● Entries provided
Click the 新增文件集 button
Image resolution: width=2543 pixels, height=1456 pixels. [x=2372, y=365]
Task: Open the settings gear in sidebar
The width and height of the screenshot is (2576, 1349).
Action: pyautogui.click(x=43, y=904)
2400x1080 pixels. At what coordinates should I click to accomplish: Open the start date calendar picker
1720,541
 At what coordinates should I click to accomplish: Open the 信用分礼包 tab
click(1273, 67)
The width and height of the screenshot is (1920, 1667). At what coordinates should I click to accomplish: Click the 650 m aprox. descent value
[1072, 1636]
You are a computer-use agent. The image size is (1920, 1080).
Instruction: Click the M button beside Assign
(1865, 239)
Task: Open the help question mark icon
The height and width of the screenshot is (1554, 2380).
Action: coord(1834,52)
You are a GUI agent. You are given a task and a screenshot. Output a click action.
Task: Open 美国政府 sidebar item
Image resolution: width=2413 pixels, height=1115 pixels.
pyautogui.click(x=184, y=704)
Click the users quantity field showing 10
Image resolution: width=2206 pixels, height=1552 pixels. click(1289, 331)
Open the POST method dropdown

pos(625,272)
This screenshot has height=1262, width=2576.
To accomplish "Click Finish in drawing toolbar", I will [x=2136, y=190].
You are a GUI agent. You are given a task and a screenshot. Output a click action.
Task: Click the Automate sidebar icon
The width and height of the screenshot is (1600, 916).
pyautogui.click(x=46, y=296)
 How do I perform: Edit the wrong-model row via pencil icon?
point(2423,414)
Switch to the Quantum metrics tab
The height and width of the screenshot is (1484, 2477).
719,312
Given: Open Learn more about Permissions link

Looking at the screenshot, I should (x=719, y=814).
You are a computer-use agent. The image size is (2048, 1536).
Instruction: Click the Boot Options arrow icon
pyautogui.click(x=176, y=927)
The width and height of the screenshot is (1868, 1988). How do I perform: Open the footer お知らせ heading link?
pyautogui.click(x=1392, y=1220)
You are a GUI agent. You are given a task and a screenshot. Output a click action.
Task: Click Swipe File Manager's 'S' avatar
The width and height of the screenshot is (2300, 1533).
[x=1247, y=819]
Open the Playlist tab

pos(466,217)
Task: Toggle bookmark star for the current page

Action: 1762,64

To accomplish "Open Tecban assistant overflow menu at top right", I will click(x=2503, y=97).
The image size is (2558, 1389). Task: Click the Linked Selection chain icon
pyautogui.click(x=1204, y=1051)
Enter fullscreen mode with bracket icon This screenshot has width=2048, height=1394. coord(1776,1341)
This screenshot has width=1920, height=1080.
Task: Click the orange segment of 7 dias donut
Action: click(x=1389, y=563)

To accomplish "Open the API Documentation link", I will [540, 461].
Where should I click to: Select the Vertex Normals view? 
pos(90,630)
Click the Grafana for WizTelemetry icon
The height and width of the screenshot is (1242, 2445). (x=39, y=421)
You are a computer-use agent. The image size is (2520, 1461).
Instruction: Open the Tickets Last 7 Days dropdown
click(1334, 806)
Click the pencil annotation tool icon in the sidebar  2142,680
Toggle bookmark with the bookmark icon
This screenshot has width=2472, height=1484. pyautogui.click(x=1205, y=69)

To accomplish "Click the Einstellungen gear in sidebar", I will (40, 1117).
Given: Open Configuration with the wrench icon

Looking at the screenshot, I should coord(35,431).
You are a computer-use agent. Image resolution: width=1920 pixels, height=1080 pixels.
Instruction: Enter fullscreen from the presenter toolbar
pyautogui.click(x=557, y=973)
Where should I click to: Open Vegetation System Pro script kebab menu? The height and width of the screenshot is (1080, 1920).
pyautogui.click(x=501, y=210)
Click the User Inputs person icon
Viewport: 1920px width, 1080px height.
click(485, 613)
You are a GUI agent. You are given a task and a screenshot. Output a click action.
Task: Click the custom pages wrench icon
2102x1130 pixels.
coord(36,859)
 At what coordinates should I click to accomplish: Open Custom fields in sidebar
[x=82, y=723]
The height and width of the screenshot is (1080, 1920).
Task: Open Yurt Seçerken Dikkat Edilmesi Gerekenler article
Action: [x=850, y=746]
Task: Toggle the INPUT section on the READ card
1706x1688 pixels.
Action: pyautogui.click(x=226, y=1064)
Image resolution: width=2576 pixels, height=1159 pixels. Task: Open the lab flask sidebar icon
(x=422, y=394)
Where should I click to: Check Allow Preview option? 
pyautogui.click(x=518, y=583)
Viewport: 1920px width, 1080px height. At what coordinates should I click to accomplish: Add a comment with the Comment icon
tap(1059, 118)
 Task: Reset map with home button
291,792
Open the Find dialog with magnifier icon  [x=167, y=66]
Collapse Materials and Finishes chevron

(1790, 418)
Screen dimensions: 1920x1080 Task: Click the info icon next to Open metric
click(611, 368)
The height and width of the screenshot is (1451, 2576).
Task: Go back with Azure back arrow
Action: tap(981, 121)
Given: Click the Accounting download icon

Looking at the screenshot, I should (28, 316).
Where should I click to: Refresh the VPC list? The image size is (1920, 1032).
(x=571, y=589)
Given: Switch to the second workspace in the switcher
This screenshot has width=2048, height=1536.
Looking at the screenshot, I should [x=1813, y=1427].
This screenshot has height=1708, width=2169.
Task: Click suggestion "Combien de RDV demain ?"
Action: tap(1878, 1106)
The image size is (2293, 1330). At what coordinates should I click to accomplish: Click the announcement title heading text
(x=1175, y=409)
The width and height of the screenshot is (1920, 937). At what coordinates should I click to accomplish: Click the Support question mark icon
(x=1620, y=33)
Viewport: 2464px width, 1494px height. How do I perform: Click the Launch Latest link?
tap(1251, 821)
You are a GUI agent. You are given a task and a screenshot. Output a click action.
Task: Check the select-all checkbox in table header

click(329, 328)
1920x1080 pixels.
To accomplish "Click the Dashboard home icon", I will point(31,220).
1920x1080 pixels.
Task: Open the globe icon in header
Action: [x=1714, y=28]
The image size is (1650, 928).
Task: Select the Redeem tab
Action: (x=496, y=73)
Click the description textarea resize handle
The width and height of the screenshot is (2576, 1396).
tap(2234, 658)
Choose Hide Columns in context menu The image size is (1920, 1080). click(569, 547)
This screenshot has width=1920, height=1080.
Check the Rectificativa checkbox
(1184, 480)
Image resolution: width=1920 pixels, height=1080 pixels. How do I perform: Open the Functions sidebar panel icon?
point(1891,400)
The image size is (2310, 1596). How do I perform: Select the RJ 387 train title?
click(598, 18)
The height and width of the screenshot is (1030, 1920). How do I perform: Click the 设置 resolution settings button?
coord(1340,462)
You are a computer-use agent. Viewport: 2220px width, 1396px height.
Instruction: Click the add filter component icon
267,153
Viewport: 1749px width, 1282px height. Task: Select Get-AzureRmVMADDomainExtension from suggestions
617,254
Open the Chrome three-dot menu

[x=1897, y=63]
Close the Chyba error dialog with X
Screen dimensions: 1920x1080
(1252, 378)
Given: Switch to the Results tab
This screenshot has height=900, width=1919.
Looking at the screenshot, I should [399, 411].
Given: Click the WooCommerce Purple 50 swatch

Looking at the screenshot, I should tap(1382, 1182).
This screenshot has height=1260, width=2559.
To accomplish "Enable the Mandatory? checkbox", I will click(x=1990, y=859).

● What you have to do
Repeat every record, keeping each word and mark exactly as it is.

● Response area
Click the 新增文件集 button
Image resolution: width=2543 pixels, height=1456 pixels. [x=2372, y=365]
Task: Open the settings gear in sidebar
The width and height of the screenshot is (2576, 1349).
Action: pyautogui.click(x=43, y=904)
2400x1080 pixels. At what coordinates should I click to accomplish: Open the start date calendar picker
1720,541
 At what coordinates should I click to accomplish: Open the 信用分礼包 tab
click(1273, 67)
The width and height of the screenshot is (1920, 1667). At what coordinates should I click to accomplish: Click the 650 m aprox. descent value
[1072, 1636]
You are a computer-use agent. The image size is (1920, 1080).
Instruction: Click the M button beside Assign
(1865, 239)
Task: Open the help question mark icon
The height and width of the screenshot is (1554, 2380).
Action: coord(1834,52)
You are a GUI agent. You are given a task and a screenshot. Output a click action.
Task: Open 美国政府 sidebar item
Image resolution: width=2413 pixels, height=1115 pixels.
pyautogui.click(x=184, y=704)
Click the users quantity field showing 10
Image resolution: width=2206 pixels, height=1552 pixels. click(1289, 331)
Open the POST method dropdown

pos(625,272)
This screenshot has height=1262, width=2576.
To accomplish "Click Finish in drawing toolbar", I will [x=2136, y=190].
You are a GUI agent. You are given a task and a screenshot. Output a click action.
Task: Click the Automate sidebar icon
The width and height of the screenshot is (1600, 916).
pyautogui.click(x=46, y=296)
 How do I perform: Edit the wrong-model row via pencil icon?
point(2423,414)
Switch to the Quantum metrics tab
The height and width of the screenshot is (1484, 2477).
719,312
Given: Open Learn more about Permissions link

Looking at the screenshot, I should (x=719, y=814).
You are a computer-use agent. The image size is (2048, 1536).
Instruction: Click the Boot Options arrow icon
pyautogui.click(x=176, y=927)
The width and height of the screenshot is (1868, 1988). How do I perform: Open the footer お知らせ heading link?
pyautogui.click(x=1392, y=1220)
You are a GUI agent. You are given a task and a screenshot. Output a click action.
Task: Click Swipe File Manager's 'S' avatar
The width and height of the screenshot is (2300, 1533).
[x=1247, y=819]
Open the Playlist tab

pos(466,217)
Task: Toggle bookmark star for the current page

Action: 1762,64

To accomplish "Open Tecban assistant overflow menu at top right", I will click(x=2503, y=97).
The image size is (2558, 1389). Task: Click the Linked Selection chain icon
pyautogui.click(x=1204, y=1051)
Enter fullscreen mode with bracket icon This screenshot has width=2048, height=1394. coord(1776,1341)
This screenshot has width=1920, height=1080.
Task: Click the orange segment of 7 dias donut
Action: click(x=1389, y=563)

To accomplish "Open the API Documentation link", I will [540, 461].
Where should I click to: Select the Vertex Normals view? 
pos(90,630)
Click the Grafana for WizTelemetry icon
The height and width of the screenshot is (1242, 2445). (x=39, y=421)
You are a computer-use agent. The image size is (2520, 1461).
Instruction: Open the Tickets Last 7 Days dropdown
click(1334, 806)
Click the pencil annotation tool icon in the sidebar  2142,680
Toggle bookmark with the bookmark icon
This screenshot has width=2472, height=1484. pyautogui.click(x=1205, y=69)

To accomplish "Click the Einstellungen gear in sidebar", I will (40, 1117).
Given: Open Configuration with the wrench icon

Looking at the screenshot, I should coord(35,431).
You are a computer-use agent. Image resolution: width=1920 pixels, height=1080 pixels.
Instruction: Enter fullscreen from the presenter toolbar
pyautogui.click(x=557, y=973)
Where should I click to: Open Vegetation System Pro script kebab menu? The height and width of the screenshot is (1080, 1920).
pyautogui.click(x=501, y=210)
Click the User Inputs person icon
Viewport: 1920px width, 1080px height.
click(485, 613)
You are a GUI agent. You are given a task and a screenshot. Output a click action.
Task: Click the custom pages wrench icon
2102x1130 pixels.
coord(36,859)
 At what coordinates should I click to accomplish: Open Custom fields in sidebar
[x=82, y=723]
The height and width of the screenshot is (1080, 1920).
Task: Open Yurt Seçerken Dikkat Edilmesi Gerekenler article
Action: [x=850, y=746]
Task: Toggle the INPUT section on the READ card
1706x1688 pixels.
Action: pyautogui.click(x=226, y=1064)
Image resolution: width=2576 pixels, height=1159 pixels. Task: Open the lab flask sidebar icon
(x=422, y=394)
Where should I click to: Check Allow Preview option? 
pyautogui.click(x=518, y=583)
Viewport: 1920px width, 1080px height. At what coordinates should I click to accomplish: Add a comment with the Comment icon
tap(1059, 118)
 Task: Reset map with home button
291,792
Open the Find dialog with magnifier icon  [x=167, y=66]
Collapse Materials and Finishes chevron

(1790, 418)
Screen dimensions: 1920x1080 Task: Click the info icon next to Open metric
click(611, 368)
The height and width of the screenshot is (1451, 2576).
Task: Go back with Azure back arrow
Action: tap(981, 121)
Given: Click the Accounting download icon

Looking at the screenshot, I should (28, 316).
Where should I click to: Refresh the VPC list? The image size is (1920, 1032).
(x=571, y=589)
Given: Switch to the second workspace in the switcher
This screenshot has width=2048, height=1536.
Looking at the screenshot, I should [x=1813, y=1427].
This screenshot has height=1708, width=2169.
Task: Click suggestion "Combien de RDV demain ?"
Action: tap(1878, 1106)
The image size is (2293, 1330). At what coordinates should I click to accomplish: Click the announcement title heading text
(x=1175, y=409)
The width and height of the screenshot is (1920, 937). At what coordinates should I click to accomplish: Click the Support question mark icon
(x=1620, y=33)
Viewport: 2464px width, 1494px height. How do I perform: Click the Launch Latest link?
tap(1251, 821)
You are a GUI agent. You are given a task and a screenshot. Output a click action.
Task: Check the select-all checkbox in table header

click(329, 328)
1920x1080 pixels.
To accomplish "Click the Dashboard home icon", I will point(31,220).
1920x1080 pixels.
Task: Open the globe icon in header
Action: [x=1714, y=28]
The image size is (1650, 928).
Task: Select the Redeem tab
Action: (x=496, y=73)
Click the description textarea resize handle
The width and height of the screenshot is (2576, 1396).
tap(2234, 658)
Choose Hide Columns in context menu The image size is (1920, 1080). click(569, 547)
This screenshot has width=1920, height=1080.
Check the Rectificativa checkbox
(1184, 480)
Image resolution: width=1920 pixels, height=1080 pixels. How do I perform: Open the Functions sidebar panel icon?
point(1891,400)
The image size is (2310, 1596). How do I perform: Select the RJ 387 train title?
click(598, 18)
The height and width of the screenshot is (1030, 1920). How do I perform: Click the 设置 resolution settings button?
coord(1340,462)
You are a computer-use agent. Viewport: 2220px width, 1396px height.
Instruction: Click the add filter component icon
267,153
Viewport: 1749px width, 1282px height. Task: Select Get-AzureRmVMADDomainExtension from suggestions
617,254
Open the Chrome three-dot menu

[x=1897, y=63]
Close the Chyba error dialog with X
Screen dimensions: 1920x1080
(1252, 378)
Given: Switch to the Results tab
This screenshot has height=900, width=1919.
Looking at the screenshot, I should [399, 411].
Given: Click the WooCommerce Purple 50 swatch

Looking at the screenshot, I should tap(1382, 1182).
This screenshot has height=1260, width=2559.
To accomplish "Enable the Mandatory? checkbox", I will click(x=1990, y=859).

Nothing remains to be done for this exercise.